Soprattutto oggi l'investimento sui cervelli
resta il più prezioso, urgente e lungimirante, in coerenza con la missione
originaria dell'Università: produrre e trasferire saperi. Pertanto
la programmazione dei ruoli è la priorità del
mio programma.
Entro il 2015 l'Alma Mater, con il pensionamento
di circa 900 Colleghi, verrà a perdere quasi il 30%
dei suoi ruoli. A fronte di questa perdita - una voragine
all'interno del nostro Ateneo che improvvisamente ci appare non solo il più
antico ma anche il più vecchio - urge una programmazione immediata per due
motivi ben evidenti: da un lato preparare tempestivamente la docenza
nei vari settori e non far morire (l'idea del) l'Università, e dall'altro
motivare i Colleghi più giovani con prospettive di carriera,
facendo attenzione anche a una certa fisiologia anagrafica per cui, in prospettiva,
l'età naturale di ingresso nelle varie fasce dovrebbe essere trent'anni per
i Ricercatori, trentacinque per gli Associati, quaranta per gli Ordinari.
A questo proposito a Facoltà e Dipartimenti spetta
il compito di ridefinire e aggiornare i loro obiettivi.

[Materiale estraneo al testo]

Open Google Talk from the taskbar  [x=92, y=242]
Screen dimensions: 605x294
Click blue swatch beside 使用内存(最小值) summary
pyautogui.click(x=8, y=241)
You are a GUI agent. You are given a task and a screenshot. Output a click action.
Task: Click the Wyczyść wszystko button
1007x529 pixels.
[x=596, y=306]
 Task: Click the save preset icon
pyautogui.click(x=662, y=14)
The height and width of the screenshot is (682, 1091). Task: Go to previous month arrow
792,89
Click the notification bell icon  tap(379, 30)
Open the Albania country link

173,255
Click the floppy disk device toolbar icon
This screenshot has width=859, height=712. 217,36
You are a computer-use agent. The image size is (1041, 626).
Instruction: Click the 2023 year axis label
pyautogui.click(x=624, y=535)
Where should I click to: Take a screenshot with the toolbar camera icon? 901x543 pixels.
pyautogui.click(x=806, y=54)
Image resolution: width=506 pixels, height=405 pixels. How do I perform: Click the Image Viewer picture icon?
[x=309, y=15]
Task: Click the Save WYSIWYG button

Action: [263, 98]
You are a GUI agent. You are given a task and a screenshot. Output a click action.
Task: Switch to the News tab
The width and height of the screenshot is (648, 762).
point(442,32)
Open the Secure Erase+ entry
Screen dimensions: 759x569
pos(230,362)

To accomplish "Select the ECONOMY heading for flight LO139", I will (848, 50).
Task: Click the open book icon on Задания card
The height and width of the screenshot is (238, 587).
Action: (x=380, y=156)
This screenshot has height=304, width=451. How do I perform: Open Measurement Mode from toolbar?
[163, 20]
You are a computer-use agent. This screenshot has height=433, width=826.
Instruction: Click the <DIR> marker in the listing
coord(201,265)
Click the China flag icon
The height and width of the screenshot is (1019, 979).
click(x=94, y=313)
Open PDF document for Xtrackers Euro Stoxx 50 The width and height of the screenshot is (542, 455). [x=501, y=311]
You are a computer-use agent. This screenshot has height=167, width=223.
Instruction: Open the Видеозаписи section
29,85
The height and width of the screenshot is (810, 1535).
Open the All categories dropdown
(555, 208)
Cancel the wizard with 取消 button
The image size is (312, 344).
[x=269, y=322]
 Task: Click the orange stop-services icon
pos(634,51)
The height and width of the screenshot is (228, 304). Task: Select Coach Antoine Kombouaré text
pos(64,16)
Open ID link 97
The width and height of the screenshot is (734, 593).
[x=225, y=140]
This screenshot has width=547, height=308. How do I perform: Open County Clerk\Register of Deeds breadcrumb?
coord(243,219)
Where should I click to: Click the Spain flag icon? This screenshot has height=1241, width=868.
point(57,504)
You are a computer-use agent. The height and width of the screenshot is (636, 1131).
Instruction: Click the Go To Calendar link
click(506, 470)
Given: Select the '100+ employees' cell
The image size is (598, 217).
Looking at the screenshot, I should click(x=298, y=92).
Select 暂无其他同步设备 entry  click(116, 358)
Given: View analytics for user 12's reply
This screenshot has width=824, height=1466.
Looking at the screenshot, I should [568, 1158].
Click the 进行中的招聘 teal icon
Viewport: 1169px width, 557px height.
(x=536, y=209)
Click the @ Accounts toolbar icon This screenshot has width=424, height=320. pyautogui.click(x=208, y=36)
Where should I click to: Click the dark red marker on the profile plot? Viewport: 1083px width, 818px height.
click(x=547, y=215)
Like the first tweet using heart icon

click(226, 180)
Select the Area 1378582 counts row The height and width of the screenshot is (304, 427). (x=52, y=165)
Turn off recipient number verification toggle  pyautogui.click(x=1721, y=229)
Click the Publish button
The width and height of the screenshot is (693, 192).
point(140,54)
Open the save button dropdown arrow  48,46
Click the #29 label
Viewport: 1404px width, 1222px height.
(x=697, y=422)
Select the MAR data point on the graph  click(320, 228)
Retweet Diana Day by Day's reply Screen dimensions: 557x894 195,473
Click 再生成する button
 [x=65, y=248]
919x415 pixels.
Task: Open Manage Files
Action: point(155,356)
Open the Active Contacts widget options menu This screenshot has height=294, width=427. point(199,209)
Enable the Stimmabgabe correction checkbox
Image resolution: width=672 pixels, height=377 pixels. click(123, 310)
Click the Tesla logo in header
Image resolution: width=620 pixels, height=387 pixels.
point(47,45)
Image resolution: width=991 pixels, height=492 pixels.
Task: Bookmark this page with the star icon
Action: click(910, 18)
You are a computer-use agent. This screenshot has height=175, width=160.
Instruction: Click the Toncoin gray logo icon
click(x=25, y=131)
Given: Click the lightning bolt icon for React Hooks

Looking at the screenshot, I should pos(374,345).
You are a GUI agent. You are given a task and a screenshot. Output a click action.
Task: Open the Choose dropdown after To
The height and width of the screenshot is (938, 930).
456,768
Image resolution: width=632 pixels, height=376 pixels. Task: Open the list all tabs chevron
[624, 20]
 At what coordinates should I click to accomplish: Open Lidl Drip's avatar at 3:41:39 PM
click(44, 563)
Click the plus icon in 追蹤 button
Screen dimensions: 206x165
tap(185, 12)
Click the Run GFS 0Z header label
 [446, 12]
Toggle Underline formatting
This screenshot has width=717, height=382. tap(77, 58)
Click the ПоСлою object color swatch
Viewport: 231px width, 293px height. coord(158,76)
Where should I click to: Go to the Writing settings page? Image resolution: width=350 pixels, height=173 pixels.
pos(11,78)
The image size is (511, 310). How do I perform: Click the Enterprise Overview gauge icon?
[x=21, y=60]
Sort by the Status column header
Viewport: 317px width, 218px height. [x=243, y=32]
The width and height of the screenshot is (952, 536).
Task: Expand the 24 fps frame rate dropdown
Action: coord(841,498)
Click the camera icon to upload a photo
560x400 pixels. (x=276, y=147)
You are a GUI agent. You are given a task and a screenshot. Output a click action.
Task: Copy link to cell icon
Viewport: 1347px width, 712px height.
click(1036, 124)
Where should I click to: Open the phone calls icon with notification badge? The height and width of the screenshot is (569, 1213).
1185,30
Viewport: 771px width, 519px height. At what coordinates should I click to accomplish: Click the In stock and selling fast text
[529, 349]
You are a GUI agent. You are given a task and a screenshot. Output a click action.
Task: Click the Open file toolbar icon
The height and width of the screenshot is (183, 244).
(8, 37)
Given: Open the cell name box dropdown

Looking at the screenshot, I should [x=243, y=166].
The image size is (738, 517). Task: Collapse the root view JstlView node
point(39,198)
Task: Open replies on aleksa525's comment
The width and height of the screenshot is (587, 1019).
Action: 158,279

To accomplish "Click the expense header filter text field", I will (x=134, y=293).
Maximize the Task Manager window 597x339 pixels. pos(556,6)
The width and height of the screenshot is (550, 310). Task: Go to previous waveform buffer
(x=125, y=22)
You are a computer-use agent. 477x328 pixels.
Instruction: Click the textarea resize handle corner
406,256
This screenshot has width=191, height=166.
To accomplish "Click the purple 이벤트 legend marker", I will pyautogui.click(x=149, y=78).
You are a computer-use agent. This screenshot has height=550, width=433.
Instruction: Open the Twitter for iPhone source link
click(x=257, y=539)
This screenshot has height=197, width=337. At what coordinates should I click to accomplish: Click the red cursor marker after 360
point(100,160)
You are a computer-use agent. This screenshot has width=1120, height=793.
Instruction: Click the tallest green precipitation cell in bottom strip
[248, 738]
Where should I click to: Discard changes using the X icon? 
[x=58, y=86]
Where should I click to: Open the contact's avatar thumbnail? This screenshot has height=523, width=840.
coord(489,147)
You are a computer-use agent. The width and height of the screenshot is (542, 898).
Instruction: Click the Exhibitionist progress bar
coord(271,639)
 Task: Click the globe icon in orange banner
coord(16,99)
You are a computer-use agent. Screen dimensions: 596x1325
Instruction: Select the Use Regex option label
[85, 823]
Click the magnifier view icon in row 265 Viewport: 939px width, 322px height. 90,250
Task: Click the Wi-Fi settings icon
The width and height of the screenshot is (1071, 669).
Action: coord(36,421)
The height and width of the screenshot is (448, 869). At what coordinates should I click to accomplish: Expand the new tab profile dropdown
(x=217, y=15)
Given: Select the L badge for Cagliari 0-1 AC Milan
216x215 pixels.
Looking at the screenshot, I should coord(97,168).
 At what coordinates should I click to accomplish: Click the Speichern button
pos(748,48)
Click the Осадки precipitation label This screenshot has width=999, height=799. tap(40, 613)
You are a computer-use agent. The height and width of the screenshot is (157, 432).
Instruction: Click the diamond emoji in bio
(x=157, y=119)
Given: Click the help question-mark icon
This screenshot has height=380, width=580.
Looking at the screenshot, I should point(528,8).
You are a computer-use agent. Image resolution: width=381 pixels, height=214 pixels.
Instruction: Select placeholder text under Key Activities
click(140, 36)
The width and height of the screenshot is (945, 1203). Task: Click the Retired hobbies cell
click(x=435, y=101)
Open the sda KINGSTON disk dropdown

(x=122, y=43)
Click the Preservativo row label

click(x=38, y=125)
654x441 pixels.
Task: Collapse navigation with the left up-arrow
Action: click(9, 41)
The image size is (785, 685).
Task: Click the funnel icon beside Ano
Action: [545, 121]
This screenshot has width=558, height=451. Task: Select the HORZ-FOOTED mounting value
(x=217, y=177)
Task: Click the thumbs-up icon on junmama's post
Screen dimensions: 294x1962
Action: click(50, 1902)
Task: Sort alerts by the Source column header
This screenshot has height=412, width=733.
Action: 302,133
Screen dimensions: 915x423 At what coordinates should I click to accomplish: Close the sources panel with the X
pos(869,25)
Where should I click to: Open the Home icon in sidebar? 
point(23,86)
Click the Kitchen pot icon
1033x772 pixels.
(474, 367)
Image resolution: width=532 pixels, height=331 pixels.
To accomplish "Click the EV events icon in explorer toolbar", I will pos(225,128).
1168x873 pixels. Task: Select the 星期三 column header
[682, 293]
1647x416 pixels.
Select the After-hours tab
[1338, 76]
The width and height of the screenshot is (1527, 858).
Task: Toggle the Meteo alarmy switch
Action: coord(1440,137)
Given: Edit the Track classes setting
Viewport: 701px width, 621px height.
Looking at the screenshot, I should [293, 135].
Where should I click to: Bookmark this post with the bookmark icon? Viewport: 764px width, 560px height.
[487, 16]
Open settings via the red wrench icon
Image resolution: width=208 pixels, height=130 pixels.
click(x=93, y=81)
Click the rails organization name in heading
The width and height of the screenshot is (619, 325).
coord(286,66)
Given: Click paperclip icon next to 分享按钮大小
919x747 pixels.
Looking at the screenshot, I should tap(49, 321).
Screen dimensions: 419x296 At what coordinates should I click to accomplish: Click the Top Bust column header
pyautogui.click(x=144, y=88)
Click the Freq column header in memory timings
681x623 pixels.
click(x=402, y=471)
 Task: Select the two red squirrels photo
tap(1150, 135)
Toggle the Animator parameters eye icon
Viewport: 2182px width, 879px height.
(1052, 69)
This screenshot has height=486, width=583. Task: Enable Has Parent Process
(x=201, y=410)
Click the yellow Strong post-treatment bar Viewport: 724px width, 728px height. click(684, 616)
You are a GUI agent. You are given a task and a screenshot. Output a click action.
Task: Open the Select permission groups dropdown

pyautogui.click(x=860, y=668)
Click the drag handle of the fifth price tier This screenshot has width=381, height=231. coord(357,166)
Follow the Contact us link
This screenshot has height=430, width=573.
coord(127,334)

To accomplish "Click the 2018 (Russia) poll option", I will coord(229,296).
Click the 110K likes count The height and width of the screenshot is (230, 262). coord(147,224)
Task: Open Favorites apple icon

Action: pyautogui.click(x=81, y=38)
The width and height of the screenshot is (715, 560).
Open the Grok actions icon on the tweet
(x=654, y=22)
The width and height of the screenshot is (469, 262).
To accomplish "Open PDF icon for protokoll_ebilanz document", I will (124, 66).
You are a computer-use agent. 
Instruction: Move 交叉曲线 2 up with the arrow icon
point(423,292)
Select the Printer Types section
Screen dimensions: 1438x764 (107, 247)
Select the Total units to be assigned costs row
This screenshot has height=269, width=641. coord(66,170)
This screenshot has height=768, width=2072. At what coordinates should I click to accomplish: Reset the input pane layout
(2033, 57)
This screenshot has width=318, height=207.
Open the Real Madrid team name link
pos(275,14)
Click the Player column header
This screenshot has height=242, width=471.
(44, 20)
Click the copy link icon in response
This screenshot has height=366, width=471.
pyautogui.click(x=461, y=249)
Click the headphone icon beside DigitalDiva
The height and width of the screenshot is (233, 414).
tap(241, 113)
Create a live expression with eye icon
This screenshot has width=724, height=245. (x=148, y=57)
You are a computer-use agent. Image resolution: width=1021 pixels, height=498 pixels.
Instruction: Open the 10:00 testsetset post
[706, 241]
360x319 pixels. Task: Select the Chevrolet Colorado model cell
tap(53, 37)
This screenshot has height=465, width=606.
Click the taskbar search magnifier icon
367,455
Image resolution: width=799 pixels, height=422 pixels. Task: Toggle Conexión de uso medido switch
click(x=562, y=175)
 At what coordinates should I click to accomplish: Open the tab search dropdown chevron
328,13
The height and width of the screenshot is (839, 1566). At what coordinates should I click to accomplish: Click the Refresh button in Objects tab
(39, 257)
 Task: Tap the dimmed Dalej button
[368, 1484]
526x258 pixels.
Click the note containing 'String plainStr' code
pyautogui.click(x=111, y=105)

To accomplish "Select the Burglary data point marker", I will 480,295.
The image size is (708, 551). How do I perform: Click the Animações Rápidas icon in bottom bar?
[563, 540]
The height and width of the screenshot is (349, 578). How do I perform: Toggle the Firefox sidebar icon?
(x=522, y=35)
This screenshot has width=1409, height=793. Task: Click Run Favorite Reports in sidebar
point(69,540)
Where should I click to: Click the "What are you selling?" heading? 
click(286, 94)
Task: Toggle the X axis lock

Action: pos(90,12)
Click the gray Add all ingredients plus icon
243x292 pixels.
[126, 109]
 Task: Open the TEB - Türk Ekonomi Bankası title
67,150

L'Ateneo - turn over
alla mano (attualmente ridotto a meno del 50%) - deve stipulare con queste
strutture una sorta di patto di stabilità, fissando norme ben precise.
A questo proposito mi sento di proporre: una percentuale minore (20%)
del turn over riassegnata alle strutture di provenienza (criterio
storico), una decisamente maggiore (80%) ridistribuita per il
50% in ragione della qualità scientifica e per l'altro 50%
in ragione dell'onere didattico (criterio del riequilibrio):
con l'avvertenza che, per questa seconda parte, non si potrà ricorrere a un
algoritmo unico ma si dovrà distinguere tra Facoltà a numero chiuso e Facoltà
a numero aperto.
Questa modalità consentirà di assegnare le risorse
a chi vale di più e lavora di più, e ad evitare che si perpetuino situazioni
di squilibri e privilegi, sempre ingiustificati, ma oggi intollerabili; consentirà
altresì di accendere i riflettori sulle realtà scientificamente e didatticamente
più valide; e sarà interesse di tutti indirizzare le risorse in quelle direzioni,
dal momento che i finanziamenti ministeriali ci saranno in percentuale sempre
crescente assegnati con criterio meritocratico (ora al 7%, entro fine legislatura
al 30%). Guai, pertanto, a spegnere i motori che funzionano e non individuare
le realtà trainanti!
Programmare ora - a concorsi bloccati e a turn over ridotto - potrebbe essere
una opportunità virtuosa e lungimirante.